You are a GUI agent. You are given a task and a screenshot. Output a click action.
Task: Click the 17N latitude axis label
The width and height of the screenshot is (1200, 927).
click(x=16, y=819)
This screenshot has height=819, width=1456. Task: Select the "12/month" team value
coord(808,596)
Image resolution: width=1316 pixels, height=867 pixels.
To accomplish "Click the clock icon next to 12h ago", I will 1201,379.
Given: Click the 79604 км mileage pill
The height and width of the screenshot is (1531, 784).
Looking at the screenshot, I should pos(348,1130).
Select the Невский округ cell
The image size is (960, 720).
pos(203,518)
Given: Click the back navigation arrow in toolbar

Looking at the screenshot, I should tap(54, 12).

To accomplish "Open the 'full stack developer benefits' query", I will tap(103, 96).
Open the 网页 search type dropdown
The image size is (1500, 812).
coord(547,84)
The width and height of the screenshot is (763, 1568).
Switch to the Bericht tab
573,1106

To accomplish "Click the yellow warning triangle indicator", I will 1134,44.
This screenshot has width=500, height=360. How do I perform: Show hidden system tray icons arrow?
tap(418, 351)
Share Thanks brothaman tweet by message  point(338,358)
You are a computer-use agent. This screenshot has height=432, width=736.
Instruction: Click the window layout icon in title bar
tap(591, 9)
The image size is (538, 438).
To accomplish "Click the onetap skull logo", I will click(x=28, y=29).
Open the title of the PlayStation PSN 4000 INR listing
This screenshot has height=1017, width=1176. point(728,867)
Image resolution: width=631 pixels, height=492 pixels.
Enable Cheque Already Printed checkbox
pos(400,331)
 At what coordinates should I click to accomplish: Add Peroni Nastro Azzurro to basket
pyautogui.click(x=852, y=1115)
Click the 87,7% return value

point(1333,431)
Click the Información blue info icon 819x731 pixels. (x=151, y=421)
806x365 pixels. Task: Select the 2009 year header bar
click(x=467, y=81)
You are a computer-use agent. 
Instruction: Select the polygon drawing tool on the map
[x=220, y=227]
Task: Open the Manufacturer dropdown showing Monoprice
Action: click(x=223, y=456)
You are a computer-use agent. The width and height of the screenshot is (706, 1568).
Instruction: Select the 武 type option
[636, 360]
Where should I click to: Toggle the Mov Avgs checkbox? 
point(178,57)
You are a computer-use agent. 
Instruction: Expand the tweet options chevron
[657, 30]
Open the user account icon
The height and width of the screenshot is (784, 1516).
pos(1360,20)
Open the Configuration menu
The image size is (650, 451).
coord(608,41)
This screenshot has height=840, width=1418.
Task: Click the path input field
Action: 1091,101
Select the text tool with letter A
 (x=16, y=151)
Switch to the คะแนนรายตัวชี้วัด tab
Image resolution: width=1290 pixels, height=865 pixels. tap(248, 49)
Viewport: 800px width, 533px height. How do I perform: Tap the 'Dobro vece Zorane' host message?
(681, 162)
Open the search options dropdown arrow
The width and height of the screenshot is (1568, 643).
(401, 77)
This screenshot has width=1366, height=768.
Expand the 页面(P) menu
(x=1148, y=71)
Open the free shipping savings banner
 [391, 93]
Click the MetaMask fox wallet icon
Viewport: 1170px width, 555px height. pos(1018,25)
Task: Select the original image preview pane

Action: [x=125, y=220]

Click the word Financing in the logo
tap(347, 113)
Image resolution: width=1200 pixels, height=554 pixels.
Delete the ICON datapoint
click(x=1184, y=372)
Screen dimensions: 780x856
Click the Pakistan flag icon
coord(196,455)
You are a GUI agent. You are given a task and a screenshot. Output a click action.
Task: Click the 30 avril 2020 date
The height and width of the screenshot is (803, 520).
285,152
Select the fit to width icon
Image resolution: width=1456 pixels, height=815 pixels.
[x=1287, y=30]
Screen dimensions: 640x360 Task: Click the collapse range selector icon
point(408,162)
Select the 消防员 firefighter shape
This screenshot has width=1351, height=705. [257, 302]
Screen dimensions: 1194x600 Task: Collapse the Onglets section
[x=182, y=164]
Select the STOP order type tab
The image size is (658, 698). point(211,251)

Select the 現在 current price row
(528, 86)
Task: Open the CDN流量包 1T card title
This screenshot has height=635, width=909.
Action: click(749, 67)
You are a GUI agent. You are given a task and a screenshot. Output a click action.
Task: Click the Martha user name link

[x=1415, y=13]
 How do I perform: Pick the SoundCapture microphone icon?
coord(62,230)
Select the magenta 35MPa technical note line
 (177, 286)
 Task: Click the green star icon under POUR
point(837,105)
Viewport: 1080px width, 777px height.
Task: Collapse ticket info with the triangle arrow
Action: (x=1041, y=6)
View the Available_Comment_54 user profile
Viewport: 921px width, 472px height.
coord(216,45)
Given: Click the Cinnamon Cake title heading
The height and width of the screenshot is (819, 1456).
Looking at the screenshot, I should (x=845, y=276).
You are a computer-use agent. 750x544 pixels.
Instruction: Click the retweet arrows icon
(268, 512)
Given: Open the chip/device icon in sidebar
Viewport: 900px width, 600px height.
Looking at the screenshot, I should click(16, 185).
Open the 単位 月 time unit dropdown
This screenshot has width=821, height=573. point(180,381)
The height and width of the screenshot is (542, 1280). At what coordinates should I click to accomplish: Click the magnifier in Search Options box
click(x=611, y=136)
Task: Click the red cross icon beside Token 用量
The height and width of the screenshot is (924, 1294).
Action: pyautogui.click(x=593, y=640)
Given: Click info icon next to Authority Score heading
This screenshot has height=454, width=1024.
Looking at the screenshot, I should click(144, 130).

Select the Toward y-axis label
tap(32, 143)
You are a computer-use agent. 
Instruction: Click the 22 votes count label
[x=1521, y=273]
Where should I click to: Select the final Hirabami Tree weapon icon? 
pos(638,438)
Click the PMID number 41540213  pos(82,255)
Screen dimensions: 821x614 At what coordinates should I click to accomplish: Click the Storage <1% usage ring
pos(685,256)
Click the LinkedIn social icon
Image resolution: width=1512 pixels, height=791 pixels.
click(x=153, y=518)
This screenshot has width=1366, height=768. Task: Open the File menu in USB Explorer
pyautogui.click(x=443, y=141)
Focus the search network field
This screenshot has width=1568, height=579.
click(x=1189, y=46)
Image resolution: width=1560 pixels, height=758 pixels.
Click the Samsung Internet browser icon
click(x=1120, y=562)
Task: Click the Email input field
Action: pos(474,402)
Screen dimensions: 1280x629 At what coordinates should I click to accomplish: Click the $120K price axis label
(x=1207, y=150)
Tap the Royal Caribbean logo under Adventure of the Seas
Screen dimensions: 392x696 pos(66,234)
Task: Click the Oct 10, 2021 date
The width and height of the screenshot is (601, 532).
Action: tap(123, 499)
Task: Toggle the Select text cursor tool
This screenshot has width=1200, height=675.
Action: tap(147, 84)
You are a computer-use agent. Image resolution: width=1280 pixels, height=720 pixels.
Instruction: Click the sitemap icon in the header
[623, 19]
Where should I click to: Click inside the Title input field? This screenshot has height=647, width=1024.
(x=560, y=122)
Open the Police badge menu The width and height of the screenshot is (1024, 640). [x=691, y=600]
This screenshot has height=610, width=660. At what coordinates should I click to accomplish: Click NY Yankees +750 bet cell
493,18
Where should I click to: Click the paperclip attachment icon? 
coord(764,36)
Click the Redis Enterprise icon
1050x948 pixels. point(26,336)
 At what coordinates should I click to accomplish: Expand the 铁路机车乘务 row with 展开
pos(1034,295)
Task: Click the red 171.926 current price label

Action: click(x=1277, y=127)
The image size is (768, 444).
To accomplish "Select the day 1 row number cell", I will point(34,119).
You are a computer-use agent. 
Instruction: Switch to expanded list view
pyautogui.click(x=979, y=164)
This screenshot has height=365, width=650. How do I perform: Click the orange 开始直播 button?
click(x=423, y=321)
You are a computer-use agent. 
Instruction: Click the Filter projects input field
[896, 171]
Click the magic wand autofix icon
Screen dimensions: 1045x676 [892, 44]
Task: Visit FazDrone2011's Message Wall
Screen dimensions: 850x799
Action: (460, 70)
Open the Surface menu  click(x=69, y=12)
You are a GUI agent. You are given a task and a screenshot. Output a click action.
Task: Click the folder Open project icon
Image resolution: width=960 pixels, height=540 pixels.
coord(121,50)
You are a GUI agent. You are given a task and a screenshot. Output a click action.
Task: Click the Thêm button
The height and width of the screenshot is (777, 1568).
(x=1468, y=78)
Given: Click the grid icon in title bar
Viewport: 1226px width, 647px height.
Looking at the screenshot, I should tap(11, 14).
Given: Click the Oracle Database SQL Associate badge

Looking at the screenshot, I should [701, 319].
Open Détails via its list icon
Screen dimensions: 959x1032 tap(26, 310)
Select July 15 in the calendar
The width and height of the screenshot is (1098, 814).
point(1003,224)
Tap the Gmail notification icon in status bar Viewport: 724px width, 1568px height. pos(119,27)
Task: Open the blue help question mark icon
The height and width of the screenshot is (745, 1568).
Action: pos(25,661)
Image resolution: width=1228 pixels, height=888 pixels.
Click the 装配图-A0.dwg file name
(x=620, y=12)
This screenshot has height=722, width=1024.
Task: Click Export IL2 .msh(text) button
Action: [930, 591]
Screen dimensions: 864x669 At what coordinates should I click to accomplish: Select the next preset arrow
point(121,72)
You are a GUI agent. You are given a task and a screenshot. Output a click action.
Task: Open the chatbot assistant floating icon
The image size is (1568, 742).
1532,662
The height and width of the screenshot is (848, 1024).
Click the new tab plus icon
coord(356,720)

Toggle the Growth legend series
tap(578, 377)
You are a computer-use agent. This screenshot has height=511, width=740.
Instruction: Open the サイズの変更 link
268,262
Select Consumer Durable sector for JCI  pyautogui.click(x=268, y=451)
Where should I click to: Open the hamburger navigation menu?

----------------------------------------

AIM OF THE EXERCISE:
Copy back the listing above exactly, but only from the line with "Open the 単位 月 time unit dropdown" through the line with "You are a computer-use agent. Image", both ends included.

REPLY:
Open the 単位 月 time unit dropdown
This screenshot has width=821, height=573. point(180,381)
The height and width of the screenshot is (542, 1280). At what coordinates should I click to accomplish: Click the magnifier in Search Options box
click(x=611, y=136)
Task: Click the red cross icon beside Token 用量
The height and width of the screenshot is (924, 1294).
Action: pyautogui.click(x=593, y=640)
Given: Click info icon next to Authority Score heading
This screenshot has height=454, width=1024.
Looking at the screenshot, I should click(144, 130).

Select the Toward y-axis label
tap(32, 143)
You are a computer-use agent. 
Instruction: Click the 22 votes count label
[x=1521, y=273]
Where should I click to: Select the final Hirabami Tree weapon icon? 
pos(638,438)
Click the PMID number 41540213  pos(82,255)
Screen dimensions: 821x614 At what coordinates should I click to accomplish: Click the Storage <1% usage ring
pos(685,256)
Click the LinkedIn social icon
Image resolution: width=1512 pixels, height=791 pixels.
click(x=153, y=518)
This screenshot has width=1366, height=768. Task: Open the File menu in USB Explorer
pyautogui.click(x=443, y=141)
Focus the search network field
This screenshot has width=1568, height=579.
click(x=1189, y=46)
Image resolution: width=1560 pixels, height=758 pixels.
Click the Samsung Internet browser icon
click(x=1120, y=562)
Task: Click the Email input field
Action: pos(474,402)
Screen dimensions: 1280x629 At what coordinates should I click to accomplish: Click the $120K price axis label
(x=1207, y=150)
Tap the Royal Caribbean logo under Adventure of the Seas
Screen dimensions: 392x696 pos(66,234)
Task: Click the Oct 10, 2021 date
The width and height of the screenshot is (601, 532).
Action: tap(123, 499)
Task: Toggle the Select text cursor tool
This screenshot has width=1200, height=675.
Action: tap(147, 84)
You are a computer-use agent. Image resolution: width=1280 pixels, height=720 pixels.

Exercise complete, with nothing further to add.